Ait-aecid published an open-source rootkit detection tool that uses eBPF time tracing to identify Linux rootkits by monitoring execution time anomalies in kernel functions. The method employs machine learning to detect temporal shifts indicating rootkit manipulation, tested against the CARAXES rootkit on Linux kernels 5.15 through 6.11.
As part of the 100 Days of YARA 2026 series, Squiblydoo developed a YARA rule to detect hardcoded strings in binaries obfuscated using the obfusheader technique. This detection capability targets a specific obfuscation method used to evade static analysis of compiled binaries.
RustyNoob-619 released another YARA rule in the 2026 series that detects Windows PE files containing invalid Product IDs in the PE Rich Header. This targets one of the most common anomalies used in malware analysis and threat hunting.
Resecurity deployed honeypots with synthetic data containing 28,000 consumer records and 190,000 payment transactions to conduct counterintelligence operations. The deception successfully lured threat actors including the ShinyHunters group, enabling monitoring of their activities and infrastructure identification through OPSEC failures.

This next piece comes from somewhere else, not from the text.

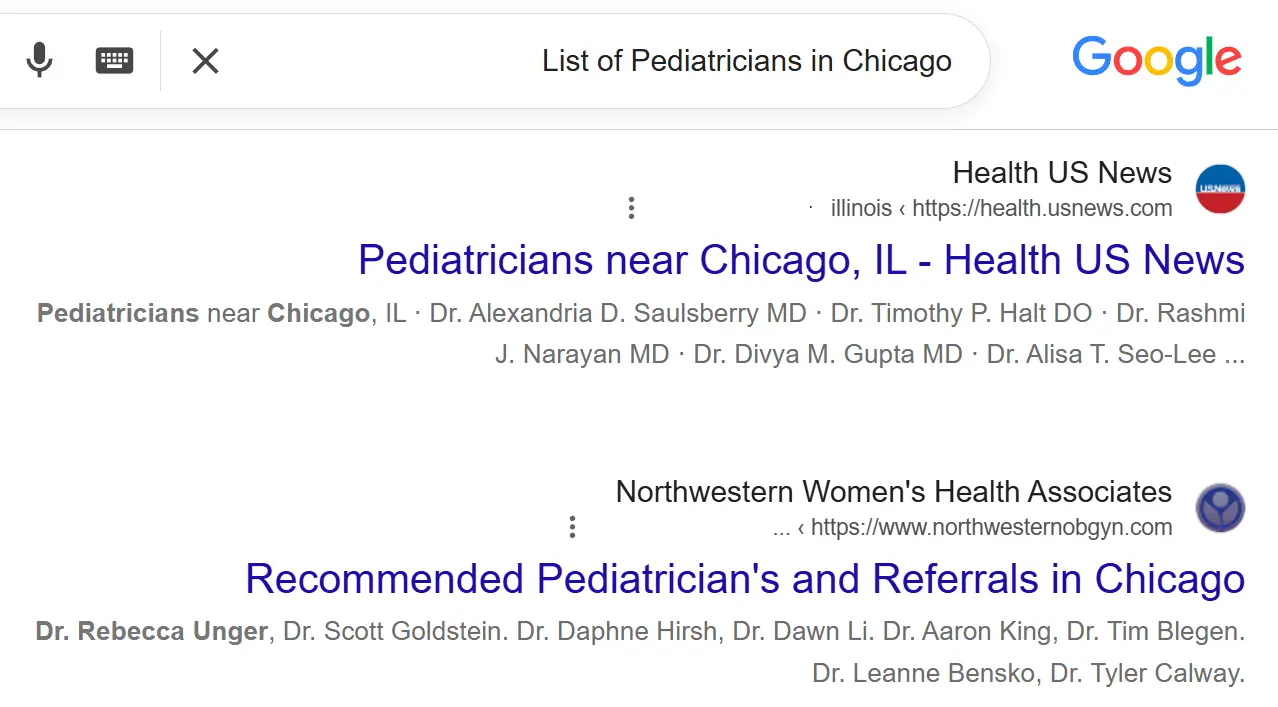Click the Northwestern Women's Health favicon
The image size is (1278, 707).
1220,508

Researchers on Hugging Face released CoLog, a framework using collaborative transformers for detecting anomalies in operating system logs. The tool achieves 99.63% precision in identifying both point and collective anomalies across seven benchmark datasets.
Lsecqt released SessionView, a lightweight C# console application for enumerating and displaying user sessions on Windows Servers. The tool allows administrators to list active sessions and retrieve detailed information including connection states and usernames by leveraging the WTS API and Windows Registry.
Rasta Mouse presented BOF Cocktails, a novel implementation pattern for applying evasion tradecraft directly to Beacon Object Files within the Crystal Palace framework. This technique merges evasion code into BOFs themselves rather than relying on API hooking in parent implants, reducing detection surface for red team operations.
CorvraLabs released EvilNeko, a red team tool that automates Browser in the Browser attacks by orchestrating containerized browser instances via WebRTC. The tool scales BITB infrastructure for multiple targets and pre-loads Chrome extension payloads to emulate realistic phishing attacks.
Glueckkanja disclosed ConsentFix, a new OAuth 2.0-based attack technique that bypasses Microsoft Entra Conditional Access policies by exploiting the authorization code flow. Attackers trick users into providing authorization codes through localhost redirect URIs, then redeem these codes for bearer tokens to impersonate users and access resources like Azure Resource Manager.
KELA Cyber Intelligence Center reported that Iranian-linked hacking group Handala compromised Telegram accounts of Israeli officials including former Prime Minister Naftali Bennett through session hijacking. The breach exposed contact information for senior Israeli officials, journalists, and business executives, likely using social engineering or spear phishing for credentials.
Koi Research identified Wave 4 attacks by the GlassWorm threat actor now targeting macOS developers in cryptocurrency and web3 sectors. The operation uses AES-256-CBC encrypted JavaScript payloads, Solana blockchain for immutable C2 infrastructure, and attempts to trojanize hardware wallet applications like Ledger Live and Trezor Suite.
Brian Krebs reported that the Kimwolf botnet has infected over 2 million devices globally, primarily targeting insecure Android TV boxes and digital photo frames with ADB mode enabled by default. The botnet exploits residential proxy networks to tunnel through firewalls for ad fraud, account takeovers, content scraping, and DDoS attacks.
Snyk discovered a new variant of the Shai-Hulud malware version 3.0 embedded in the @vietmoney/react-big-calendar npm package on December 29, 2025. The malware features improved obfuscation, enhanced error handling to evade security scanners, and targets data exfiltration to GitHub repositories with a focus on stealth and cross-platform stability.